Can they all be wrong?

About disinfecting the drinkers one more thing.

The drinkers in the lofts of W de Bruyn are never cleaned and filled automatically.

'Don't those drinkers get dirty?' I asked him.

'So what?' was his reaction.


Apple vinegar, why not try?
Nothing to lose, much to win!


The reason of this article was a question by a fellow sportsman who has my pigeons. He had weaned the squeakers and asked if he should medicate against trichomoniasis.

'Why should you?' I asked.

'Buy medicine just to be prepared. As long as the babies eat well and are vital leave them alone and check the beaks now and then.

If there are no 'threads' or slimes and you do not hear the babies in nest and and the droppings are fine stay away from medicine.

The medicine you need to have at hand just in case.
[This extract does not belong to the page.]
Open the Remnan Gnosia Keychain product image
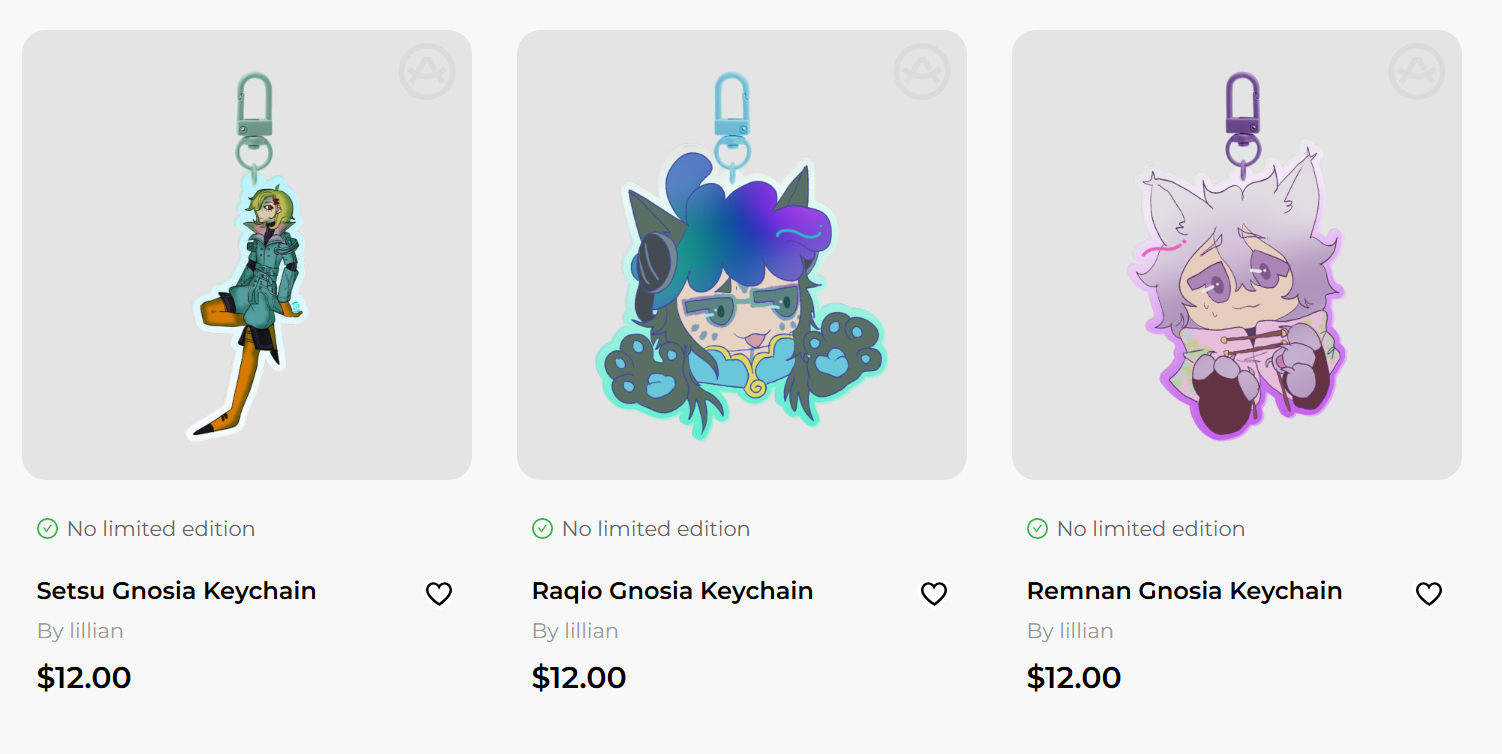 (x=1237, y=255)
The best thing that can happen to you is that it is a waste and you have to throw it away later on!'



'Of course' I said, 'some babies that you are weaning may have some canker, although they look ok.


But' by medicating you do not give them a chance to overcome the problem themselves, as a matter of fact you destroy the weapons to fight the infection.



Since I am not a scientist and canker is a problem for many I studied the numerous researches that were made in several countries.

Those nearly all led to the same conclusions.

- Especially pigeons that are often treated are vulnerable.  

- It is in the family, some birds are very vulnerable, others seem to be canker-proof.  

- A good choice, maybe even the best, is Ronidazole since it is not toxic and may be administered the whole year round, including to birds that are breeding or moulting.

But be sure you take the 10%! (1,5 gram per litre).

- Flagyl (metronidazole) is not bad either but is not solvable in water so you have to administer it in tablets in the beak.

- Spartrix (Carnidazole) is fine but one tablet is not effective. 

- The scientists found not one bird got rid of canker after a treatment of 2 days only, regardless the choice of the medicine.

- Best of all is not to medicate at all if birds are in good shape. The less you medicate the greater the effect will be in case you have to.


As for not medicating I refer to breeders and understandably not to racers that get into contact with birds of other fanciers on their way to the release station. With such birds you should always be on the alert especially in hot weather.


And naturally garlic and vinegar are not curative but as it seems preventive!